عن عَبْدُ الله بن عمر رضي الله عنهما أن عمر قال -على منبر رسول الله- صلى الله عليه وسلم : "أما بعد، أيها الناس، إنه نزل تحريم الخمر وهي من خمسة: مِنَ العنب، والتمر، والعسل، والحنطة، والشعير. والخمر: مَا خَامَرَ العَقْلَ. ثَلاثٌ وَدِدْتُ أَنَّ رَسُولَ الله صلى الله عليه وسلم كَانَ عَهِدَ إلَيْنَا فِيهَا عَهْداً نَنْتَهِي إلَيْهِ: الجَدُّ، والكَلالَةُ، وأَبْوَابٌ مِنَ الرِّبَا".
[صحيح] - [متفق عليه]
المزيــد ...
Abdullah b. Ömer -radıyallahu anuma- dedi ki: Ömer -radıyallahu anh-, Rasûlullah -sallallahu aleyhi ve sellem-’in minberinde şu açıklamayı yaptı: "Ey insanlar! İçkinin haram olduğu hükmü inmiştir. Bilesiniz ki bu içki beş şeyden; üzümden, hurmadan, baldan, buğdaydan ve arpadan yapılmaktadır. (Oysa) hamr (içki), aklı örten şeydir. Üç şey vardır ki, Rasûlullah -sallallahu aleyhi ve sellem- bu üç şey hakkında üzerinde karar kılacağımız bir açıklama yapmadan bizden ayrılıp (öbür âleme) gitmemesini ne kadar isterdim. Dedenin mirası, kelâle (çocuğu ve babası olmayıp ölen kişinin mirası) ve ribâ bölümünden bazısı.

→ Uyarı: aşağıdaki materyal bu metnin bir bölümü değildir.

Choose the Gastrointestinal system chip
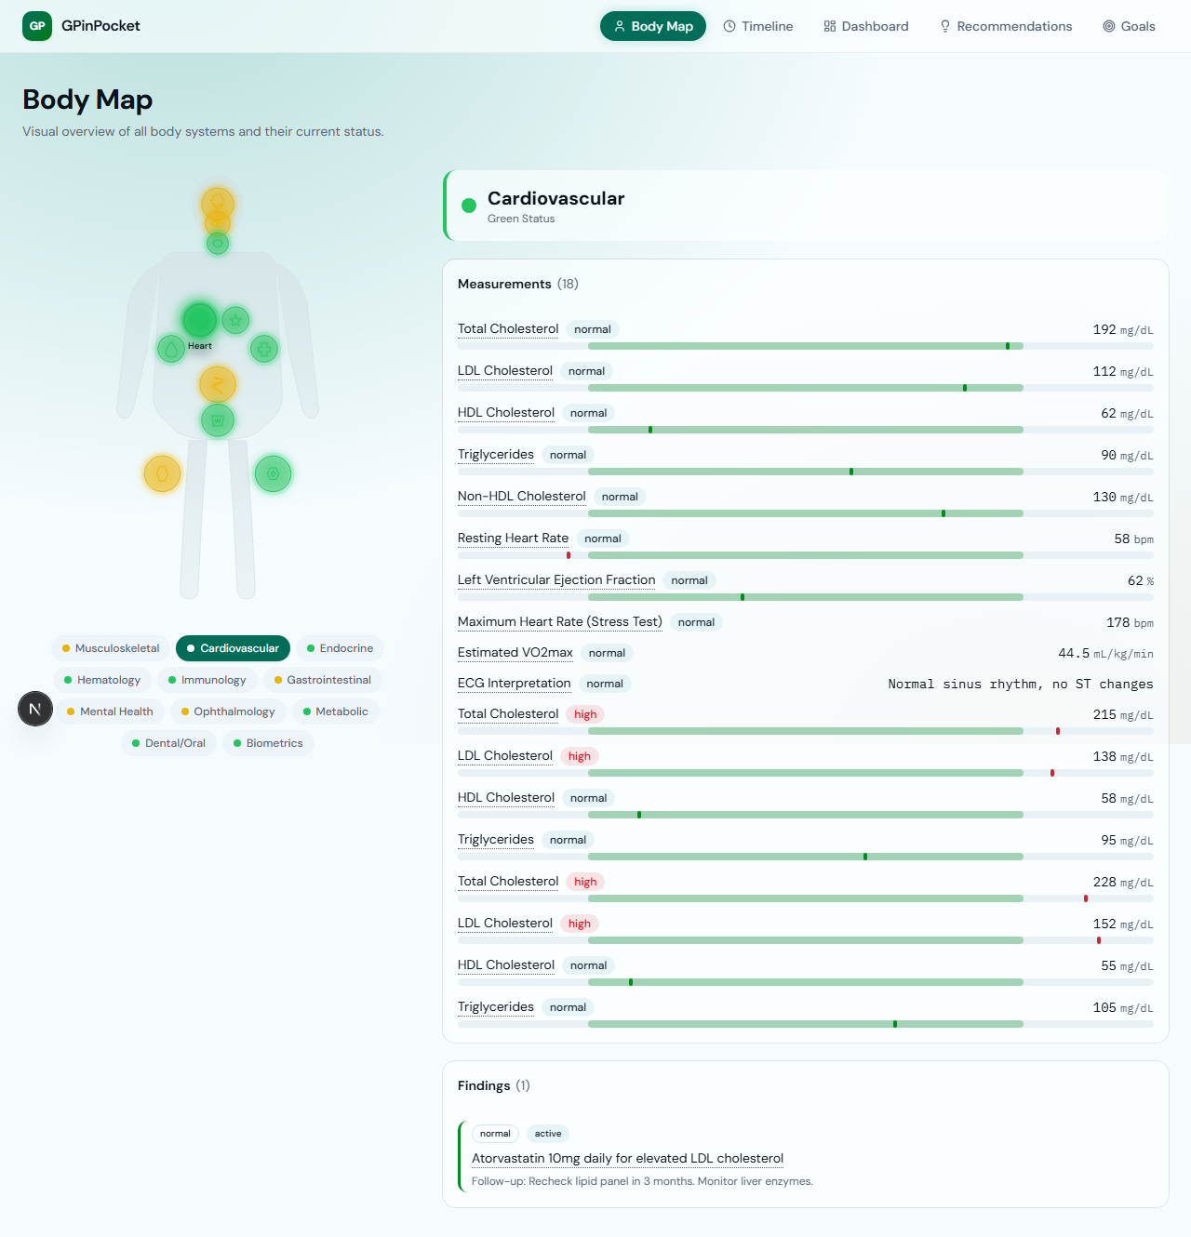 click(323, 680)
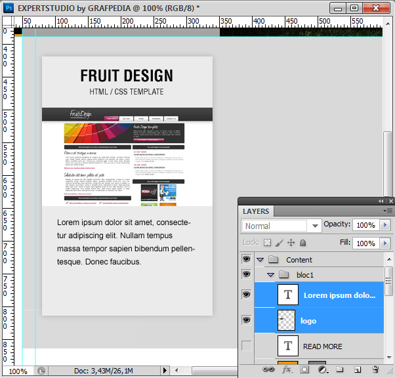This screenshot has height=378, width=395.
Task: Open the Layers panel options menu
Action: [387, 211]
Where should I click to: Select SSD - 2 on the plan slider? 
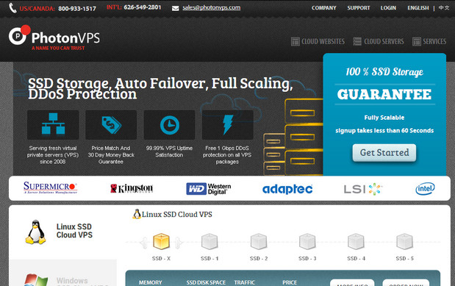(x=259, y=242)
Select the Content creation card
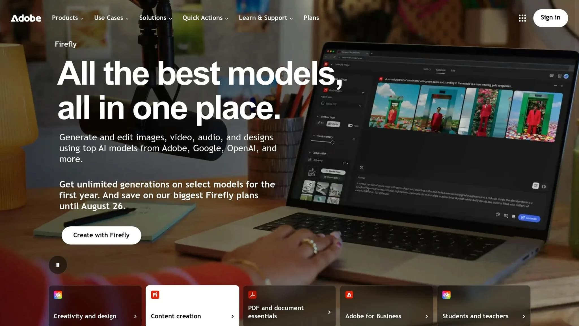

[Sahih Hadis] - [Muttefekun Aleyh]
Ömer -radıyallahu anh- Rasûlullah -sallallahu aleyhi ve sellem-'in mescidindeki minberinde bu hutbeyi vermiştir. Bu hutbesinde içkinin aklı örten şey olduğunu, sadece üzümden değil, aynı zamanda hurma, bal, buğday ve arpadan elde edilen sarhoş edici içkiler de olduğunu açıklamıştır. Bu hutbesinde Ömer -radıyallahu anh- üç mesele hakkında sorun yaşadıklarını, bu üç meselenin Rasûlullah -sallallahu aleyhi ve selem- hayatta iken açıklanmasının gerçekleşmesini ve ona sorup çözmeyi temenni etmiştir. Bunlar dedenin mirası, (kelâle) çocuğu ve babası olmayıp ölen kişinin mirası ve faiz ile alakalı bazı meselelerdir. Allah'a hamd olsun bu üç meseledeki hüküm bilinmektedir. Burada kastedilen Nebi -sallallahu aleyhi ve sellem- bu meseleleri açıklamadan vefat ettiği değildir. Risaleti tamamlamış, emaneti yerine getirmiş ve Allah Teâlâ'dan bu meselelerden daha gizli ve daha önemi az olan meseleleri aktarmıştır. Ancak Ömer -radıyallahu anh- içtihada gerek kalmadan bu konuda apaçık delil olmasını istemiştir.